((
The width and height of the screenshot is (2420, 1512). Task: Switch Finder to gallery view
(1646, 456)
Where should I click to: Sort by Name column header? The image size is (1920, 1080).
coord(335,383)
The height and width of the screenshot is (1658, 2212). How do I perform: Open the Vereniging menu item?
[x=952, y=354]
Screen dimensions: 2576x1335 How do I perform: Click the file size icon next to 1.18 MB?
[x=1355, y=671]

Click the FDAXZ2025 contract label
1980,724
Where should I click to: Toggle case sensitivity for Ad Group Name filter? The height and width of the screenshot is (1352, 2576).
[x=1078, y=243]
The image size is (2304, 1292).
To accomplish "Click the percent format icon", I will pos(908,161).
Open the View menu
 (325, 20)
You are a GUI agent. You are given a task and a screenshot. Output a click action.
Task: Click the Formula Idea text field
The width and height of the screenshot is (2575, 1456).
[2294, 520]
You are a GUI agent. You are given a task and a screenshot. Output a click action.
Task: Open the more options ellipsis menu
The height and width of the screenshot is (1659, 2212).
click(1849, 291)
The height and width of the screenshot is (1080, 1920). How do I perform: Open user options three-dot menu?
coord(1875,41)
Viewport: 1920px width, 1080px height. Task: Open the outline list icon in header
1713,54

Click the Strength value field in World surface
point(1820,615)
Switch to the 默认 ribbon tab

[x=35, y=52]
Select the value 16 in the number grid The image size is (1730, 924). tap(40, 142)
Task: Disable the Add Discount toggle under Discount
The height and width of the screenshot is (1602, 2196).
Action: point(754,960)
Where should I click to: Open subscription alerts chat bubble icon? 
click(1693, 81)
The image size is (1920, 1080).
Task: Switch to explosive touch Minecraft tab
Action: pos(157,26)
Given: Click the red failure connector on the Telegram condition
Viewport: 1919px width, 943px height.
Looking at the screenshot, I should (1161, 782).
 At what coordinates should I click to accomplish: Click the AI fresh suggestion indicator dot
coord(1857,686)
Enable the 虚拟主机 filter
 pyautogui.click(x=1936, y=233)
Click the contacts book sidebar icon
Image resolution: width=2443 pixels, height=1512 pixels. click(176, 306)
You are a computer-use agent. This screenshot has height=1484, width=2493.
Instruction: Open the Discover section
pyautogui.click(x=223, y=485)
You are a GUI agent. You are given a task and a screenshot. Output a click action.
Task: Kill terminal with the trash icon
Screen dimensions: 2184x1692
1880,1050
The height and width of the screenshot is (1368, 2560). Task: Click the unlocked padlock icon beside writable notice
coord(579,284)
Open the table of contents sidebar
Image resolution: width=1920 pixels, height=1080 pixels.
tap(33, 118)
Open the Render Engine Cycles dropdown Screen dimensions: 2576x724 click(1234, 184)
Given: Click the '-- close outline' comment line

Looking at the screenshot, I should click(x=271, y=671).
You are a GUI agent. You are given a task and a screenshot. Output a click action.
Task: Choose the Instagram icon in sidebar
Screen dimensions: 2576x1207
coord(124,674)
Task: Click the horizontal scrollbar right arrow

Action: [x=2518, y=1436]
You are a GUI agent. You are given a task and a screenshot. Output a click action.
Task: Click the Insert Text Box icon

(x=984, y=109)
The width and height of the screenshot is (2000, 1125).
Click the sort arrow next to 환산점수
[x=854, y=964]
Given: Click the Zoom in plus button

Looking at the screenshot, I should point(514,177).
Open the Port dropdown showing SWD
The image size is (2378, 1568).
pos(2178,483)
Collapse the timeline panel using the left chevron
))
### Work order
Exact duplication is required for the lines above, from the line that contains "Click the contacts book sidebar icon" to the line that contains "Open the Render", inclusive; omit all others.

### Written solution
Click the contacts book sidebar icon
Image resolution: width=2443 pixels, height=1512 pixels. click(176, 306)
You are a computer-use agent. This screenshot has height=1484, width=2493.
Instruction: Open the Discover section
pyautogui.click(x=223, y=485)
You are a GUI agent. You are given a task and a screenshot. Output a click action.
Task: Kill terminal with the trash icon
Screen dimensions: 2184x1692
1880,1050
The height and width of the screenshot is (1368, 2560). Task: Click the unlocked padlock icon beside writable notice
coord(579,284)
Open the table of contents sidebar
Image resolution: width=1920 pixels, height=1080 pixels.
tap(33, 118)
Open the Render Engine Cycles dropdown Screen dimensions: 2576x724 click(1234, 184)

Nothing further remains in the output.